* Begin Records for the exercise *
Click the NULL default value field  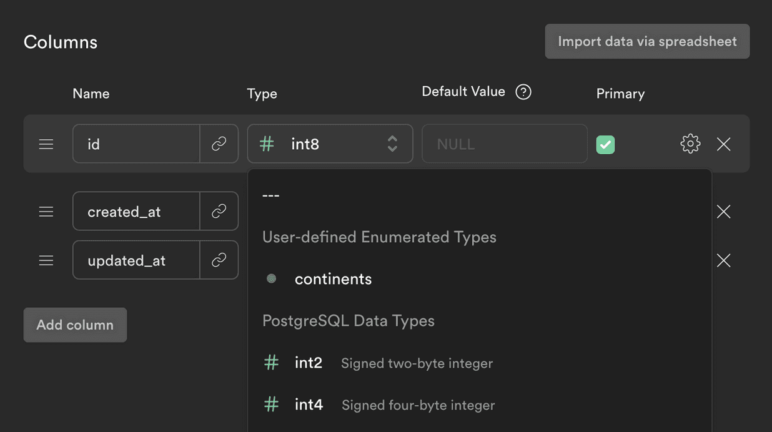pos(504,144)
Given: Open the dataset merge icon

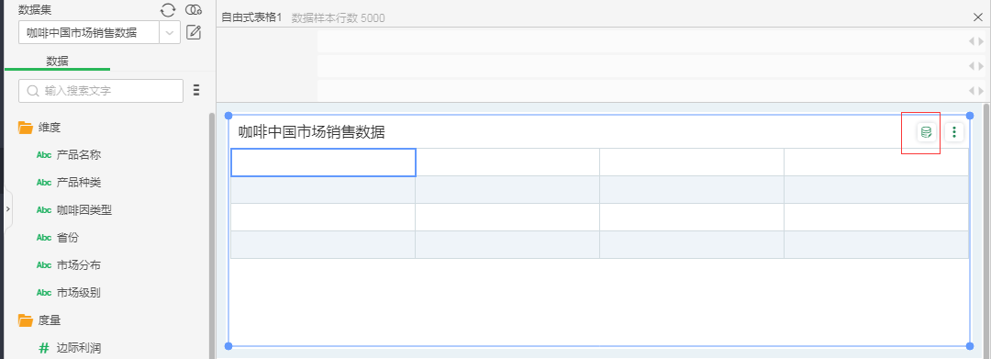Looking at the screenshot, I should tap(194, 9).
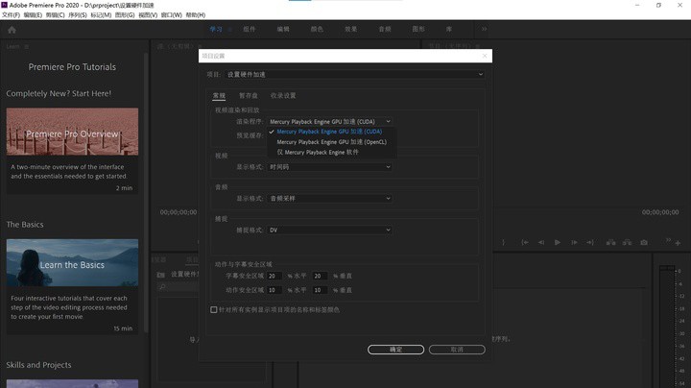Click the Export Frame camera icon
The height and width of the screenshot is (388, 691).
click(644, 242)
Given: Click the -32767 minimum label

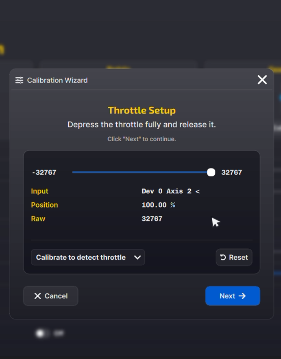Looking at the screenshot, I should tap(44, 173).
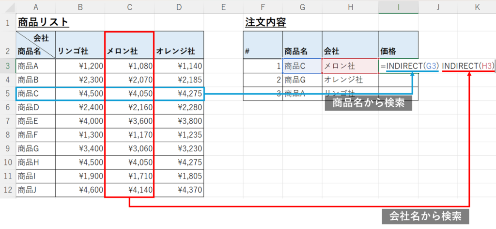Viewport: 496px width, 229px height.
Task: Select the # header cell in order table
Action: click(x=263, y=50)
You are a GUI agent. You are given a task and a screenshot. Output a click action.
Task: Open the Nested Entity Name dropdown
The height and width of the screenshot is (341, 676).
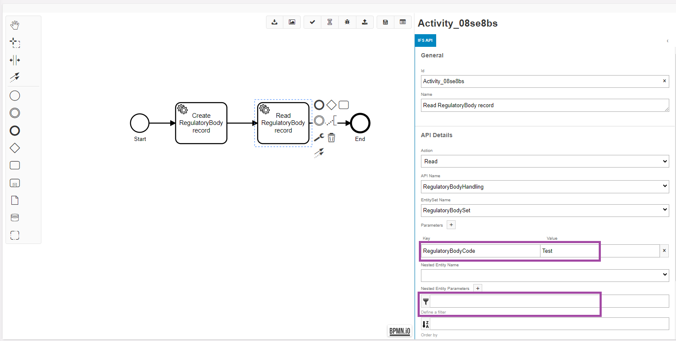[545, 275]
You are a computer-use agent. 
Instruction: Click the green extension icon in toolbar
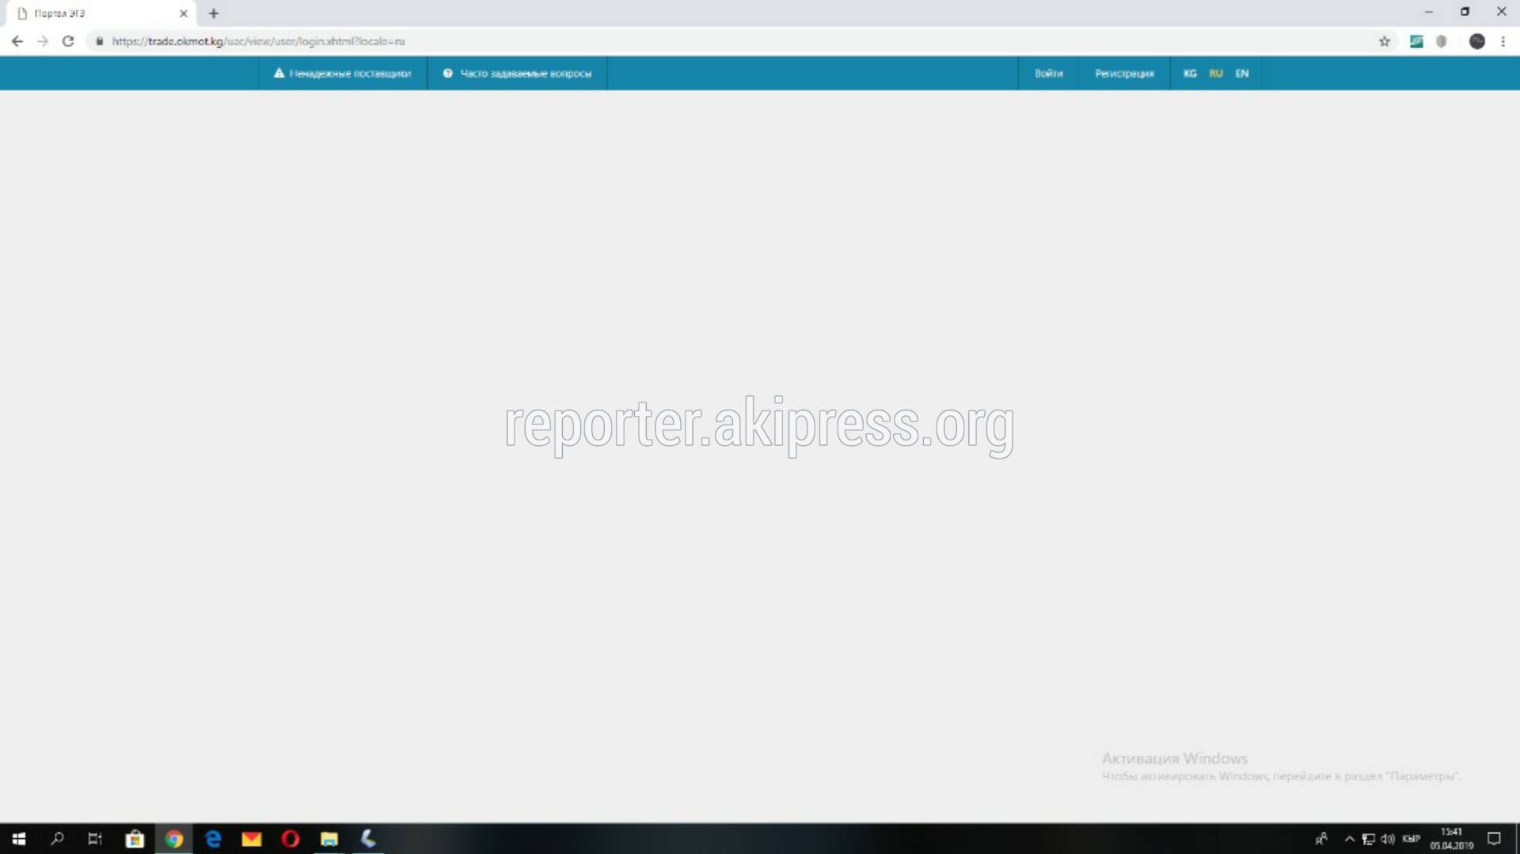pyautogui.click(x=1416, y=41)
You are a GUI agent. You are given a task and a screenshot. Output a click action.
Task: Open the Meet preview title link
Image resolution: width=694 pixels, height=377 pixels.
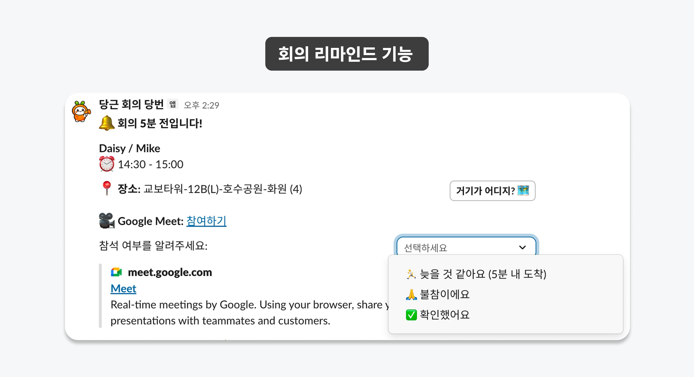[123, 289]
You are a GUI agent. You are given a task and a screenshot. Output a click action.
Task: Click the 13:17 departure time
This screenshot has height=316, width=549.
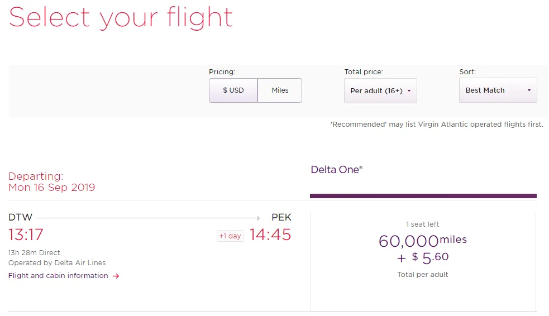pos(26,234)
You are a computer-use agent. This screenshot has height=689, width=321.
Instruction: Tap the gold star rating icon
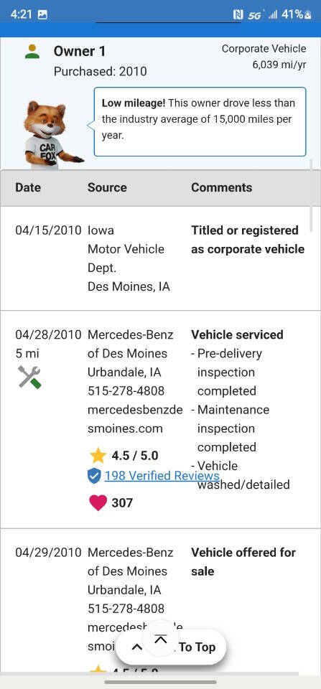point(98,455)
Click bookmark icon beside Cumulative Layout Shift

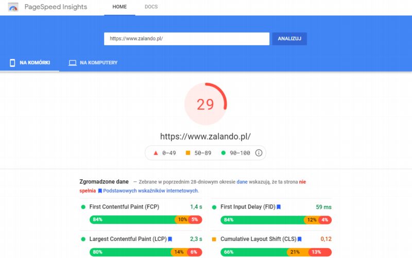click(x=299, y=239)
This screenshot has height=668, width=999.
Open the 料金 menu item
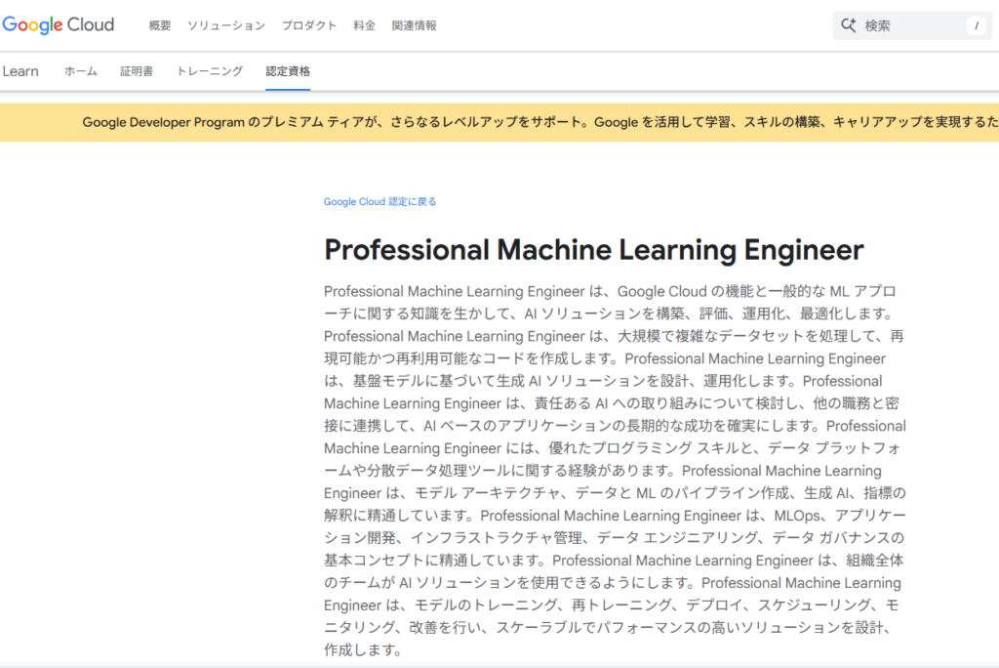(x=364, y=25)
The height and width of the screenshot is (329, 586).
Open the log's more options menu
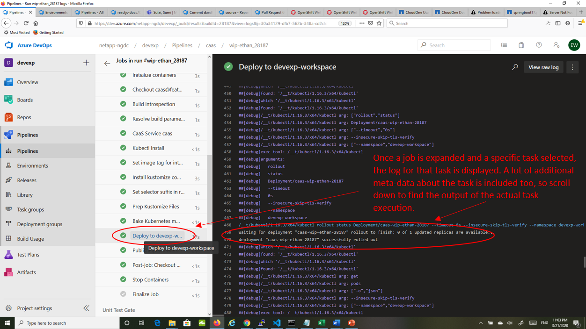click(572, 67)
* End Records for the exercise *
Copy out the data above exactly, from the line that contains "You are a computer-use agent. This" through the end of the data, both ends included. Omit the pictures.

**Response for this exercise**:
You are a computer-use agent. This screenshot has height=689, width=321.
Instruction: Tap the gold star rating icon
point(98,455)
Click bookmark icon beside Cumulative Layout Shift

click(x=299, y=239)
This screenshot has height=668, width=999.
Open the 料金 menu item
(x=364, y=25)
The height and width of the screenshot is (329, 586).
Open the log's more options menu
click(572, 67)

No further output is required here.